TASK GOAL. Render every line of the records below as a Markdown table with the columns Row and Line, leaving out any blank lines.

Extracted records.
•••••
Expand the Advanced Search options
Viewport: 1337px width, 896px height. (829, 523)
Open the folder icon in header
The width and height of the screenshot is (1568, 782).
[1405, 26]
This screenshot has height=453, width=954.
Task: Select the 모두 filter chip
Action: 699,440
•••••
REPLY.
| Row | Line |
|---|---|
| 1 | Expand the Advanced Search options |
| 2 | Viewport: 1337px width, 896px height. (829, 523) |
| 3 | Open the folder icon in header |
| 4 | The width and height of the screenshot is (1568, 782). |
| 5 | [1405, 26] |
| 6 | This screenshot has height=453, width=954. |
| 7 | Task: Select the 모두 filter chip |
| 8 | Action: 699,440 |